Toys Review – Play – Doh!

Ciao a tutti,

Spero abbiate avuto un buon fine settimana, di sicuro tra Halloween e le altre feste in giro per il mondo vi sarete divertiti un sacco con i vostri bambini.

Non so se vi ho mai detto che circa un anno fa è nata la mia prima cuginetta!

Si chiama Giulia, è simpaticissima, cerco sempre attraverso la tecnologia di stare in contatto con lei il più possibile.

A volte mia zia, la sua mamma, mi manda qualche video divertente su ciò che combina o una foto su una sua nuova scoperta.

È esattamente dopo una di quelle foto che ho deciso di scrivere questo post.

La scorsa settimana, mia zia mi ha mandato una foto di Giulia che faceva la pizza con il play-doh!!! Sapete tutti cos’è, in italiano è molto più comune con il nome  di plastilina.

Amavo giocare con il Play-Doh e a quanto pare piace tantissimo anche a Giulia.

Ma ora, lasciate che vi racconti cosa ho scoperto su questo “giocattolo”:

Il non tossico, non macchia, composto di modellazione riutilizzabile conosciuto come “Play-Doh” era una sostanza malleabile, pastosa creata da Noah McVicker, un produttore di sapone di Cincinnati, La “Kutol Products” era il nome della sua azienda.

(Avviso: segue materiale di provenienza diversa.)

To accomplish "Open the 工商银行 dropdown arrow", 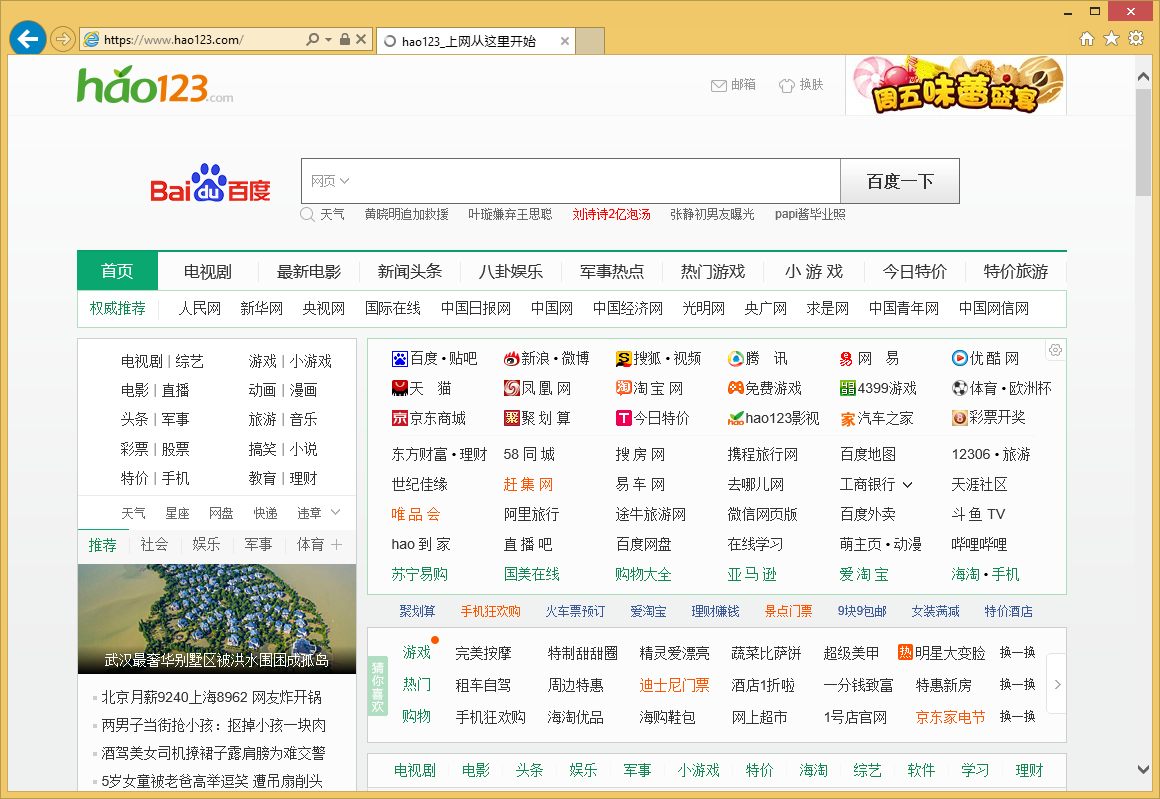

Creò il tutto, su richiesta della “Kroger Grocery” (una catena di supermercati americana), che voleva un prodotto che pulisse i residui di carbone dalla carta da parati. Dopo la seconda guerra mondiale, con il passaggio dal carbone a base di riscaldamento domestico al gas naturale e la conseguente diminuzione della fuliggine interna, e l’introduzione della carta da parati in vinile lavabile, il mercato per la pulizia della carta da parati diminuì in modo sostanziale.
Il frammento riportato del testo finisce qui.